Required action. Swap "fivefold" for "tenfold" as you rewrite the passage of the brain tumor retrieval text between "To demonstrate the" and "related methods (%).", inclusive.

START Text segment

Retrieval performance of the proposed method for different types of brain tumors (mean ± std %).

Tumor type	mAP	Prec@10	Prec@20
Meningioma	88.77±3.07	86.33±4.04	86.30±3.96
Glioma	97.64±0.67	95.98±0.96	96.05±1.01
Pituitary tumor	94.82±3.42	92.76±4.69	92.77±4.68

Comparison with related works

To demonstrate the power of the proposed method, we compare it with three other brain tumor retrieval methods [1-3]. A brief overview of the three methods can be found in Section 1. In all four methods, the same dataset is used with fivefold cross-validation. The comparison results are shown in Table 5. The retrieval results of the three compared methods are directly extracted from the corresponding original papers. The mAP of our method significantly outperforms those of the other three methods.

Table 5

Comparison of our method with three related methods (%).

Methods	Yang et al. [1]	Huang et al. [2]	Huang et al. [3]	Ours
mAP	87.3	91.0	91.8	94.68

Discussion

In this paper, we address the problem of retrieving brain tumor images in archives that have the same pathological type as the query image. The retrieved images with diagnostic information can be used by radiologists to provide decision support. The success of image retrieval systems heavily relies on good feature representations and suitable distance metrics. The effectiveness of the three components of our feature extraction method is demonstrated in our experiments. Besides, instead of using traditional rigid distance functions like Euclidean distance, a suitable distance metric is indispensable to obtain good retrieval performance. For example, using CFML, we can achieve a mAP as high as 94.68%, while replacing the learned distance metric with Euclidean distance we obtained a mAP of 59.64%.

In addition, the best results with our method are obtained when we apply the CFML algorithm to project the feature representations into a new space of two dimensions. This feature is beneficial for computational and memory efficiency. Another potential advantage is that low-dimensional feature vectors can facilitate the indexing techniques (e.g., KD-tree, R-tree, R*-tree, and quad trees [35]) for a large-scale database. The indexing techniques only compare the query image with a portion of the database images to improve the retrieval efficiency. However, the performance of all these indexing structures is reduced by high-dimensional feature vectors.

END Text segment
START The data

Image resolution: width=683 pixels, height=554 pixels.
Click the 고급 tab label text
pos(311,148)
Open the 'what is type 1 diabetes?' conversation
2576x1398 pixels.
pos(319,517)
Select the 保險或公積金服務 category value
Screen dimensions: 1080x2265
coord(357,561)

END The data

Response to this exercise.
To demonstrate the power of the proposed method, we compare it with three other brain tumor retrieval methods [1-3]. A brief overview of the three methods can be found in Section 1. In all four methods, the same dataset is used with tenfold cross-validation. The comparison results are shown in Table 5. The retrieval results of the three compared methods are directly extracted from the corresponding original papers. The mAP of our method significantly outperforms those of the other three methods.

Table 5

Comparison of our method with three related methods (%).